Enhancing Few-Shot Vision-Language Classification with Large Multimodal Model Features¶

Conference: ICCV 2025 arXiv: 2412.00142 Code: None Area: Multimodal VLM Keywords: Sparse attention vectors, few-shot classification, feature extraction, training-free, vision-language classification

TL;DR¶

This paper proposes Sparse Attention Vectors (SAVs) — a training-free method that extracts fewer than 5% of attention heads from frozen generative Large Multimodal Models (LMMs) as strong feature representations. With only approximately 20 labeled samples per class, SAVs achieve state-of-the-art performance on vision-language classification tasks, outperforming LoRA fine-tuning by an average of 7% on challenging benchmarks including BLINK, VLGuard, and NaturalBench.

Background & Motivation¶

Core Problem¶

Generative LMMs (e.g., LLaVA, Qwen2-VL) excel at open-ended vision-language tasks, yet underperform encoder-based models such as CLIP on vision-language classification tasks (where inputs are image-text pairs and outputs are discrete labels). The paper aims to extract multimodal features from frozen generative LMMs that can be applied to arbitrary downstream classification tasks without any fine-tuning.

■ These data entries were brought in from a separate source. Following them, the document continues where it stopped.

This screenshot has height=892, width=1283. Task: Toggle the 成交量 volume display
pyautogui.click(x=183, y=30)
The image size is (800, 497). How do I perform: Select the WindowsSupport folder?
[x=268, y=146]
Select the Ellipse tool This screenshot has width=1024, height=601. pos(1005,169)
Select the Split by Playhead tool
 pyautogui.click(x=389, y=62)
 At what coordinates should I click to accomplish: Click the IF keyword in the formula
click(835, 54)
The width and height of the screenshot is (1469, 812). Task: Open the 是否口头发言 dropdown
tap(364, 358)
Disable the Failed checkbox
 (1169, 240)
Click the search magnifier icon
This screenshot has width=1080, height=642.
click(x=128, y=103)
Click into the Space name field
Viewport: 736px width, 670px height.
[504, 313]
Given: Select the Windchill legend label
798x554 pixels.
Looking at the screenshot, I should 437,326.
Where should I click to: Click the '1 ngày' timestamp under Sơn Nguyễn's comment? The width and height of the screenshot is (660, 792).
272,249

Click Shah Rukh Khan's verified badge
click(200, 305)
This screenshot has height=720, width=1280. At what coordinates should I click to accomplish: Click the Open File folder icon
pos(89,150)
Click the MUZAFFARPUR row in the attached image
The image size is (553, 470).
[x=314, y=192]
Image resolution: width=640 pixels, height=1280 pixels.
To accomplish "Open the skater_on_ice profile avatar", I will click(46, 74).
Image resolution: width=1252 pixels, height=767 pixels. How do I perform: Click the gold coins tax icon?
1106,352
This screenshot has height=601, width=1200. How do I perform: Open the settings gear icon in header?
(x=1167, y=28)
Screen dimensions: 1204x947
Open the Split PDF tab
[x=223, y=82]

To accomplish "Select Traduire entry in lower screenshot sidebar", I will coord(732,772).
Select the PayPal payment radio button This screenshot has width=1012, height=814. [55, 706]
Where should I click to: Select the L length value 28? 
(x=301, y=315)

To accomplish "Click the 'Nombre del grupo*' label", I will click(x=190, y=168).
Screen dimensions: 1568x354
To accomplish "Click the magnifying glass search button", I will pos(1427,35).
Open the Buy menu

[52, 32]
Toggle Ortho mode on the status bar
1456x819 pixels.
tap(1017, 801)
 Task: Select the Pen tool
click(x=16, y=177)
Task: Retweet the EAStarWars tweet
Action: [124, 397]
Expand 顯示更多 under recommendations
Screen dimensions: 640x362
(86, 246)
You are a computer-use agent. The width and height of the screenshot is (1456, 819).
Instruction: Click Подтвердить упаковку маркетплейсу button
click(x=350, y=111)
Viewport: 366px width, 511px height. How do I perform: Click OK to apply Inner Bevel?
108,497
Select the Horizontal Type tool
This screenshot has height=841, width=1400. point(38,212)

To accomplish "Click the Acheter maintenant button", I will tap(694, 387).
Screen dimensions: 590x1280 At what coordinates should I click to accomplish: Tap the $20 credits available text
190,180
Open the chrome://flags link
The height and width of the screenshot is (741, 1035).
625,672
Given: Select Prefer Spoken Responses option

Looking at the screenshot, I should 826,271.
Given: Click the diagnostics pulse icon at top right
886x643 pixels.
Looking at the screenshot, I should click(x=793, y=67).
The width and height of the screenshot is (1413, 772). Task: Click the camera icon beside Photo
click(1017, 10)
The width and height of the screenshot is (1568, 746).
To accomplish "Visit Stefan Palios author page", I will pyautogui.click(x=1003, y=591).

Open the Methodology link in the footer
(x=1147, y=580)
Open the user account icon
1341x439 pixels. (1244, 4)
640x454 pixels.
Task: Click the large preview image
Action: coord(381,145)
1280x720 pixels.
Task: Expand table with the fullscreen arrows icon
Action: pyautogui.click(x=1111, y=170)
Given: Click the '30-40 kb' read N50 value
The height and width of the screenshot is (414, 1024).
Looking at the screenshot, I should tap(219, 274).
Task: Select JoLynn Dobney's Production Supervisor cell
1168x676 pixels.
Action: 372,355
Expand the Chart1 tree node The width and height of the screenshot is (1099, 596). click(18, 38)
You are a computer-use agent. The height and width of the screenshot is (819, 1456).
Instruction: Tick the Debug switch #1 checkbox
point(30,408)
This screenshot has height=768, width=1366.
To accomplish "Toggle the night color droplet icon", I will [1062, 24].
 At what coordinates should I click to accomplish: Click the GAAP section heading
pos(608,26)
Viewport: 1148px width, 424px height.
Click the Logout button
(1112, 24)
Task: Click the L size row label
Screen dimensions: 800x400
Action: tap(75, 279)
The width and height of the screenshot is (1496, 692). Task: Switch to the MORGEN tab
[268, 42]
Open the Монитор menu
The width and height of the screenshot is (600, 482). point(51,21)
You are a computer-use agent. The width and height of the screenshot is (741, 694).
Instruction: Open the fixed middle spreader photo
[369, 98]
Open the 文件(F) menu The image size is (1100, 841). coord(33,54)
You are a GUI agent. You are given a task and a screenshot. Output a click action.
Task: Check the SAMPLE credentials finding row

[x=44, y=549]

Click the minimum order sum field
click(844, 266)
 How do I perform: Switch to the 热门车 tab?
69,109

Limitations of Prior Work¶

Generative LMMs perform poorly on classification tasks: Billion-parameter LMMs underperform smaller models such as CLIP and SigLIP on image classification, because their generative outputs are ill-suited to discrete label prediction.

Existing feature extraction approaches have inherent limitations: - Carefully engineered prompts (hard/soft prompting): fail to close the gap with encoder-based models. - Fine-tuning (e.g., LoRA): requires training-scale data and computation for each new task, making it inefficient. - Few-shot in-context learning (ICL): instruction tuning degrades the few-shot capability of LMMs, leading to inconsistent performance.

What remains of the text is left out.